## What to do
Please reproduce exactly, and only, the lines from the one with "The width and" through the last line of the listing below, both ends included, leaving out the pictures.
*** Material for this task ***
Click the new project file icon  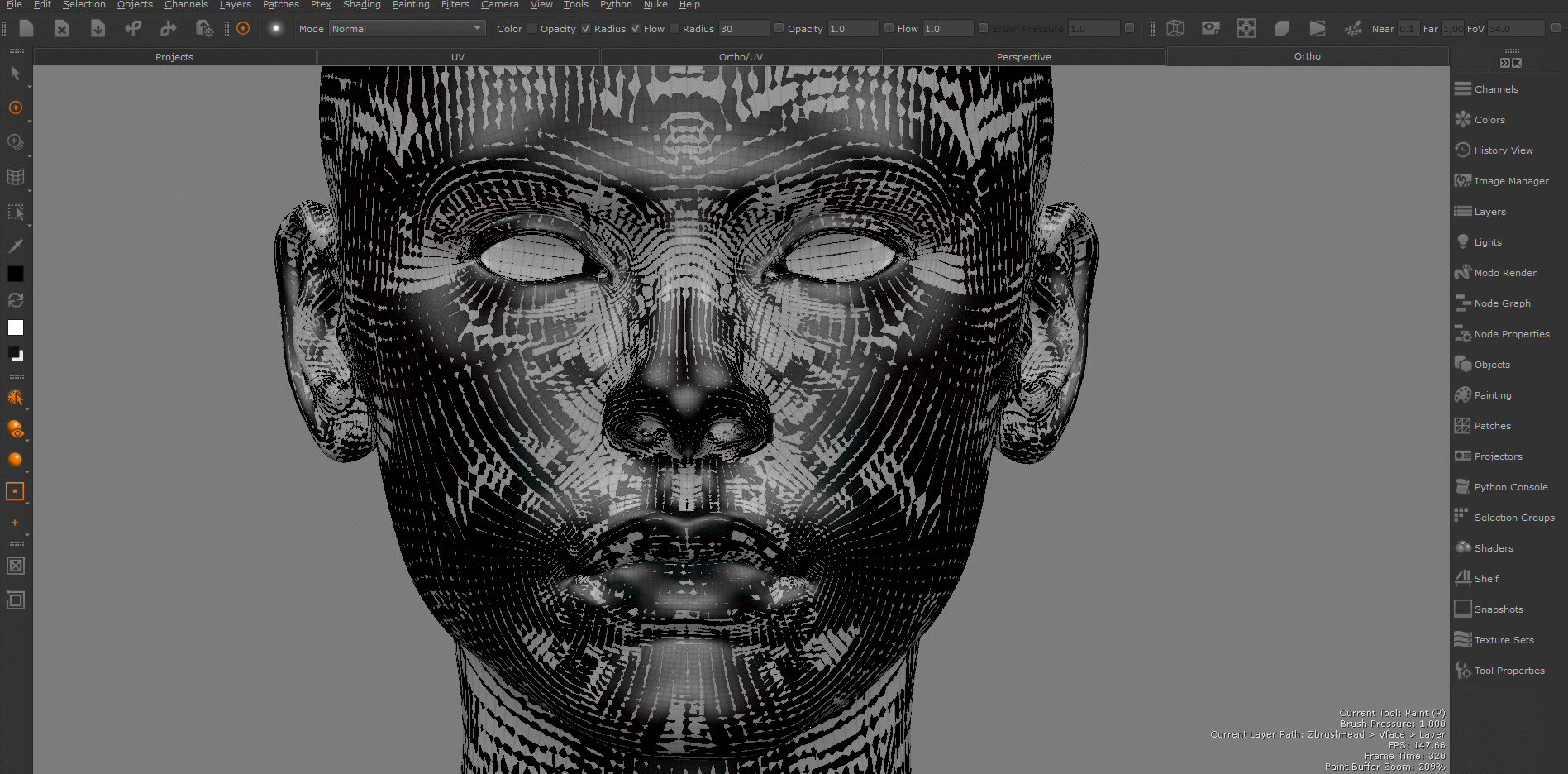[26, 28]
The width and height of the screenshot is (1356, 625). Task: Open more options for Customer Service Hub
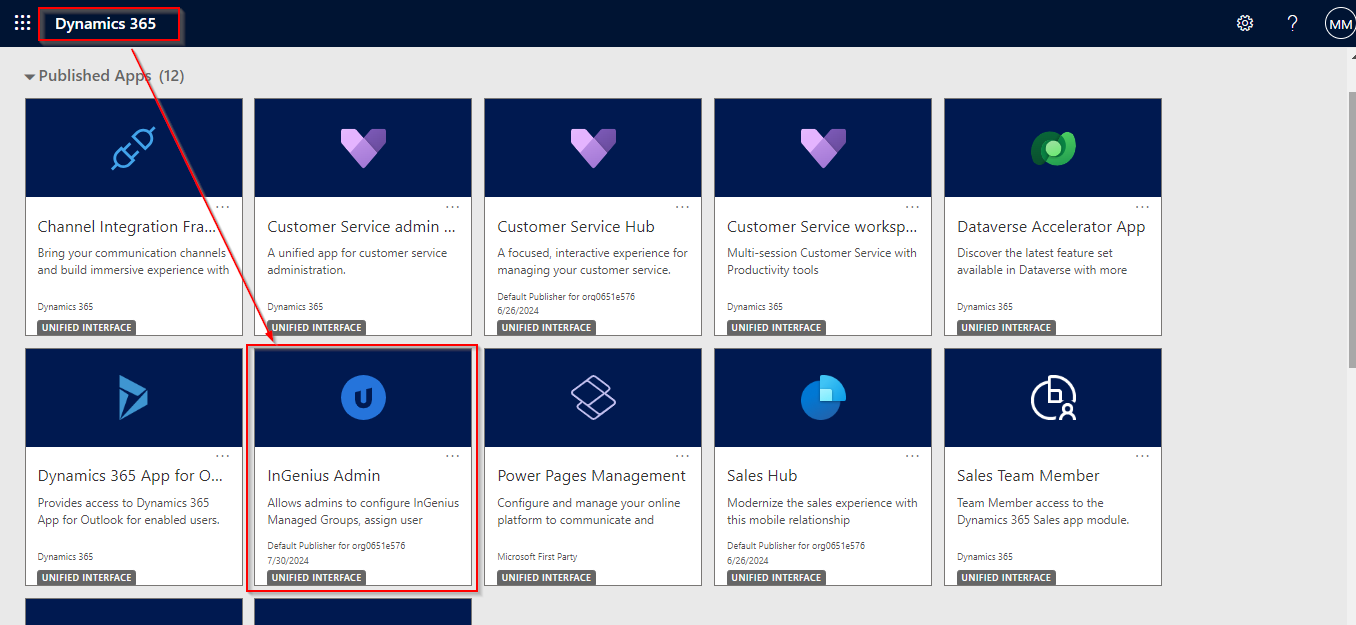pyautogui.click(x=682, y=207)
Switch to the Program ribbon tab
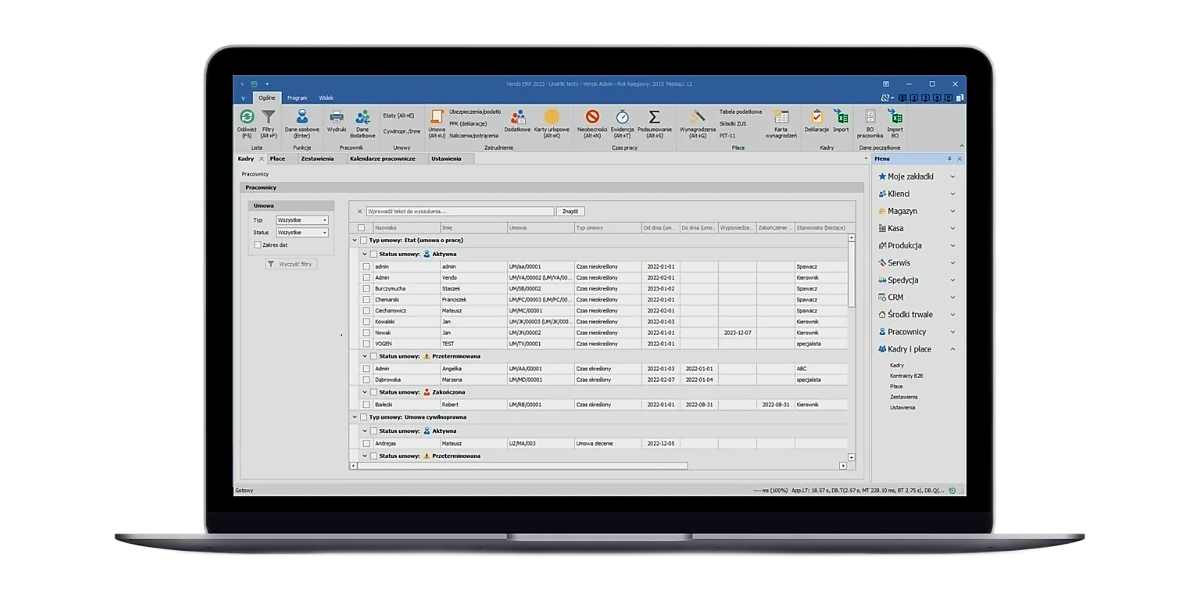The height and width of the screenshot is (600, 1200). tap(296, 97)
***
## Task answer
The width and height of the screenshot is (1356, 625). Task: Open more options for Customer Service Hub
pyautogui.click(x=682, y=207)
Switch to the Program ribbon tab
The height and width of the screenshot is (600, 1200). tap(296, 97)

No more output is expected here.